COVID isolation centre coming to soccer facility
During a news conference on Tuesday, Montreal Mayor Valérie Plante said the 74-year-old man's death was "not acceptable," adding that she was heartbroken by the news.
"This is not what we want," she said, "Nobody should be in the cold right now."
Plante maintains that there were enough spaces available across the city to make sure no one spent the night outdoors.
The mayor said Montreal police were familiar with the man who died and that he had been camping out in the NDG area for more than 10 years and "refused to go toward existing resources."
Still, Plante announced a plan to bolster those resources.
The city of Montreal has already requisitioned the Chrome Hotel downtown to be used by the homeless population for self-isolation, but that building has already reached its maximum capacity.
Now, even more spots are on the way at the Stade de soccer de Montréal in the Villeray–Saint-Michel–Parc-Extension borough.
Up to 320 beds for homeless people who have tested positive for the virus will be available at the soccer facility in the coming days, Mayor Valérie Plante announced Tuesday.

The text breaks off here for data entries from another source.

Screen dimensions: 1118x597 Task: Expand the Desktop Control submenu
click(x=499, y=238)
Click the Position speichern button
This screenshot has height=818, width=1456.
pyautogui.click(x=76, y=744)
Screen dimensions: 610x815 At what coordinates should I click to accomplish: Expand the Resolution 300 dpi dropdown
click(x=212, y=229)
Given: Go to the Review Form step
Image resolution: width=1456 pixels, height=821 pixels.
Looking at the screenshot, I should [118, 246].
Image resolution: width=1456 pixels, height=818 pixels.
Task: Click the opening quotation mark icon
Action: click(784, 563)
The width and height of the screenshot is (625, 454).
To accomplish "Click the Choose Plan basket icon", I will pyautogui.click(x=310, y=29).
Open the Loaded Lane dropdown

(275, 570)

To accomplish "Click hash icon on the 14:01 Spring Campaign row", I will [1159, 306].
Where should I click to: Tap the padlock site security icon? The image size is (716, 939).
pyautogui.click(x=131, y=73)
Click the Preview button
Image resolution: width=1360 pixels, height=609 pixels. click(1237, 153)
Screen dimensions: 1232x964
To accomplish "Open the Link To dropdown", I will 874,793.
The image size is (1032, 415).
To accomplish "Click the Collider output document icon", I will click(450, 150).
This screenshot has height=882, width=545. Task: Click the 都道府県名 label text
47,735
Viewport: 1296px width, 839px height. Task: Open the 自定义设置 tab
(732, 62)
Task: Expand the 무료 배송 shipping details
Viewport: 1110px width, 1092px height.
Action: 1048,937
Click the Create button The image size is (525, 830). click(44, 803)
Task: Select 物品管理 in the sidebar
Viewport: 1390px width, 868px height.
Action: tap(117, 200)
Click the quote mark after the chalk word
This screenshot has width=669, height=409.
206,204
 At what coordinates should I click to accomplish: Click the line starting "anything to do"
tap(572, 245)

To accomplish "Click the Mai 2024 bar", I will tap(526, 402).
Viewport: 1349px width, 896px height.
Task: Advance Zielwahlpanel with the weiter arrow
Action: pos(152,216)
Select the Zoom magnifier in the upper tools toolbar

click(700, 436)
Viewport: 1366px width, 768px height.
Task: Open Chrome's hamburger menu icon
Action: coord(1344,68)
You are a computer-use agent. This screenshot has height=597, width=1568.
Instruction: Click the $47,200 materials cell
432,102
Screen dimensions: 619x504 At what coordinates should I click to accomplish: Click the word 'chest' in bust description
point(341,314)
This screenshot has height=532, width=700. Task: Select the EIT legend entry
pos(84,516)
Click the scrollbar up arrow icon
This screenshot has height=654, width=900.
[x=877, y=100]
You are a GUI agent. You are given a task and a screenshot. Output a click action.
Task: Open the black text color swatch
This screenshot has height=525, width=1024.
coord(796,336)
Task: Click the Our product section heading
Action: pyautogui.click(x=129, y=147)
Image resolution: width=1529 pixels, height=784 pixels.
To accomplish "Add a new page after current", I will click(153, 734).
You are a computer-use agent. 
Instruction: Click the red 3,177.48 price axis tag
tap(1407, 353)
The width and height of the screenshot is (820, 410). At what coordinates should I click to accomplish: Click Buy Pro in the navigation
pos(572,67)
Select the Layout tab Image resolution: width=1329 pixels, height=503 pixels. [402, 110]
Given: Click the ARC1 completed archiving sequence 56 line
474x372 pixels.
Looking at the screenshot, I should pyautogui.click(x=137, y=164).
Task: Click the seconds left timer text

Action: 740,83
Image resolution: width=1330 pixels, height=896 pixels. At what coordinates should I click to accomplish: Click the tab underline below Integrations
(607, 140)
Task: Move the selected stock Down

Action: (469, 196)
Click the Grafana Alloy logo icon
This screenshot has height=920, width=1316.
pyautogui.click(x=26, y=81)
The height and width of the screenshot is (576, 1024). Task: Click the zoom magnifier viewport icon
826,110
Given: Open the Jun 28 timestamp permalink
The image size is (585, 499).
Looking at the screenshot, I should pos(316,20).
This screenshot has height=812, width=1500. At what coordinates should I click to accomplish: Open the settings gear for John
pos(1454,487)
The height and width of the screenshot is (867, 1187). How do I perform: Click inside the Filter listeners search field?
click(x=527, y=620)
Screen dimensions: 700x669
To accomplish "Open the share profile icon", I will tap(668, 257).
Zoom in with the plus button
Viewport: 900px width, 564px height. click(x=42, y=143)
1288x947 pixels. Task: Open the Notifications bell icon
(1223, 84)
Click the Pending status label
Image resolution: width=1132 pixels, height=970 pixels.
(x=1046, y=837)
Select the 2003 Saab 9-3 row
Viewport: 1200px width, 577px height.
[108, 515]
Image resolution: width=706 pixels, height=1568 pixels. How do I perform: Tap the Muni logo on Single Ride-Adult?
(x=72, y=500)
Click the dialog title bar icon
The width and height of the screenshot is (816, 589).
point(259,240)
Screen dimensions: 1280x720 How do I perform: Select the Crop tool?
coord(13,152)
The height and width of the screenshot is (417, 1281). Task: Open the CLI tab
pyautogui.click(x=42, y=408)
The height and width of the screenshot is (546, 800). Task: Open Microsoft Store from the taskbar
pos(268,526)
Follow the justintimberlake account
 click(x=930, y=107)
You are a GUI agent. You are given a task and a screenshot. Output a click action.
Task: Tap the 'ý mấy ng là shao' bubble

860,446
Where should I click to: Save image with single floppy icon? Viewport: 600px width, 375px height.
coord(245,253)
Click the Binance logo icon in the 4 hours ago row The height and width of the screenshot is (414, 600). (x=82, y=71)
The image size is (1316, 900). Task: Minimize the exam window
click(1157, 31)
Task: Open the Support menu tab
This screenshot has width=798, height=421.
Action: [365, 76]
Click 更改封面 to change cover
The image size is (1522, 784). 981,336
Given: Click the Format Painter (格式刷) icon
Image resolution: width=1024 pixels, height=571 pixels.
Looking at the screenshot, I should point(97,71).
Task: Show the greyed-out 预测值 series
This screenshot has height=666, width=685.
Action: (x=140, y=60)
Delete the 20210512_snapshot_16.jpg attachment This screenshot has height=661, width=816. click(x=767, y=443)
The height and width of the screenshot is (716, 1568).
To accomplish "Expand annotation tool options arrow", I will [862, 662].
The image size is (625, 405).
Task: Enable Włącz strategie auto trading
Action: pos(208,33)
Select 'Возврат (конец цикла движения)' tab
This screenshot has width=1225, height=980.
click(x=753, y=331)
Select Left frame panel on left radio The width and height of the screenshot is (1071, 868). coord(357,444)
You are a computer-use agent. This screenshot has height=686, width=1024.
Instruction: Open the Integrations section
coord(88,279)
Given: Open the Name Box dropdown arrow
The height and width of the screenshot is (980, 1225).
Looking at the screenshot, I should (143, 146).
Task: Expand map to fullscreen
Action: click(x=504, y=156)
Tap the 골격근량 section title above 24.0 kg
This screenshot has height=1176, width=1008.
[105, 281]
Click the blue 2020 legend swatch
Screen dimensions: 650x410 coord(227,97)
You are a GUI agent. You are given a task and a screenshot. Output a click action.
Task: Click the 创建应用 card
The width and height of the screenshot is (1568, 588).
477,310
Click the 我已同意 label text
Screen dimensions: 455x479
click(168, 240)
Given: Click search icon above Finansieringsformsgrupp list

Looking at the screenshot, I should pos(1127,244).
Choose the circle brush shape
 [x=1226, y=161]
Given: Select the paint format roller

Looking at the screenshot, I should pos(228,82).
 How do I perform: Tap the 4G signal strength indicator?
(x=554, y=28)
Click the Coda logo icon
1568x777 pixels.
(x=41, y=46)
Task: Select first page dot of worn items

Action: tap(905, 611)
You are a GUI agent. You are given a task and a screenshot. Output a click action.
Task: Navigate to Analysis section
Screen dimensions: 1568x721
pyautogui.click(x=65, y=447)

The mayor also pointed out, however, that finding staff to work with people experiencing homelessness is a major challenge.
"The challenge for the city of Montreal is not to find spaces, is not to find places, it's actually to find the adequate people to work with those communities," she said.
According to Montreal Public Health, as of Monday, 216 homeless people have tested positive for COVID-19 in the past week.